THEMBA: I think the first step is how do we help people set a different compass.
HONG: Our compass is how we make decisions and make sense of the world.
And at this moment, she says that many people are being motivated by their fear and anxiety.
THEMBA: Well if someone tells me to be afraid of this, I'm going to be afraid because I want to make sure that I don't meet any harm. And the only way to not meet harm is to be fearful, keep my guard up and make sure that nothing comes at me that can harm me or mine.
HONG: Fear of not being able to afford food. Of losing your job. Of being unable to protect your family. Those are all powerful narratives being used to sway public opinion and perspectives on important political issues.
If fear becomes the compass, trust becomes harder to build.
THEMBA: You tell a story, you organize information into a story. And it’s not like people are just sponges. They’re gonna take that and hear it a particular kind of way.
HONG: It’s not only about how you deliver information, but considering how people receive it.
THEMBA: It’s really about, how do we work together to create systems of storytelling and narrative and understanding and sense making.
HONG: It’s partially recognizing that everyone lives by their own truths shaped by their experiences and environment.
THEMBA: Now do I believe there are things that are true for me? Absolutely. So if I say to you that I think love is the animating force of the universe and it’s the only true thing that there is. It’s what makes us who we are when we are our true selves — you know, that’s what I think. I personally think that’s truth with a capital T.
Can I prove that? In my own mind, I can. I can quote things.
But the truth is constantly being negotiated.
HONG: And in communities trying to build trust in public health systems, that negotiation matters.
For Dee Davis, that doesn’t start in theory.

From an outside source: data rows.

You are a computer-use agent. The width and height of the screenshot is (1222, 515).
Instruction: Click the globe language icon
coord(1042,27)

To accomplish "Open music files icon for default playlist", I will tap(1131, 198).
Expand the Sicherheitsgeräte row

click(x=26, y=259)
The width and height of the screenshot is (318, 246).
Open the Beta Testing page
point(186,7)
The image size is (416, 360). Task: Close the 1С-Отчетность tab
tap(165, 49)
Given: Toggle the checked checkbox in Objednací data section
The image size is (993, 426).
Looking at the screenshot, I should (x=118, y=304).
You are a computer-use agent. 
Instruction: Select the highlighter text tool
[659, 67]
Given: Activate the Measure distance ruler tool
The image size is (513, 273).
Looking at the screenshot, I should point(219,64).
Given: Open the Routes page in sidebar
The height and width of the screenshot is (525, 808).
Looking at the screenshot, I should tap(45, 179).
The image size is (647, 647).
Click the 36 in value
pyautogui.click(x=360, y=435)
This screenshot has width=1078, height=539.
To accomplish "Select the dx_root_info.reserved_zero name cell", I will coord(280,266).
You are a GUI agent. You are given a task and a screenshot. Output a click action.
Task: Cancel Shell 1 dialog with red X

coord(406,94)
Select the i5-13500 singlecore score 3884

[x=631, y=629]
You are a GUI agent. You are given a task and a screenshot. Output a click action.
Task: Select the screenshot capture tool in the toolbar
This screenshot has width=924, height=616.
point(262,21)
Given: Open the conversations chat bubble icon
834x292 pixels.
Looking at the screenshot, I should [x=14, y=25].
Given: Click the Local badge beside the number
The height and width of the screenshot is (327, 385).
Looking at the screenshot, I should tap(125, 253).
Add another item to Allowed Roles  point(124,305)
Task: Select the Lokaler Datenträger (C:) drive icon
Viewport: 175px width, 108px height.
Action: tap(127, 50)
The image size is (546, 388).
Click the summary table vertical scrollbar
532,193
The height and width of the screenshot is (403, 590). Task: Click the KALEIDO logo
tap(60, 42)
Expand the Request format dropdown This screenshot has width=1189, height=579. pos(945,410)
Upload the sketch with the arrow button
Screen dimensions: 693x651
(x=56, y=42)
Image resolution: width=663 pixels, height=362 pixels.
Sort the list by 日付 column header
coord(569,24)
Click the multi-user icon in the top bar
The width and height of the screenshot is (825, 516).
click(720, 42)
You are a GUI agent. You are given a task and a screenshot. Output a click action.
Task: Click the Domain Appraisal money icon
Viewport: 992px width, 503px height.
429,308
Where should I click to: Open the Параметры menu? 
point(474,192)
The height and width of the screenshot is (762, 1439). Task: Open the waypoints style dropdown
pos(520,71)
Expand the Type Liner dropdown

It starts in a relationship.
DAVIS: You just gotta trust them and you gotta show that there's some shelf life in what you say. You gotta be honest brokers even when what you're telling people is not what they want to hear.
HONG: And when you reorient your compass to make room for other people’s realities…
DAVIS: To be in the presence of great storytellers, to be in the presence of old women breaking beans, to be in the presence of old guys at the diner eating breakfast. Those are the moments we're given that let us glimpse something beyond our daily routine.
HONG: In rural North Carolina, public health isn’t just something delivered. It’s something communities build together and become the shared structures that keep us safe and well.
I’m Layna Hong. Thanks for listening to Rural Narratives.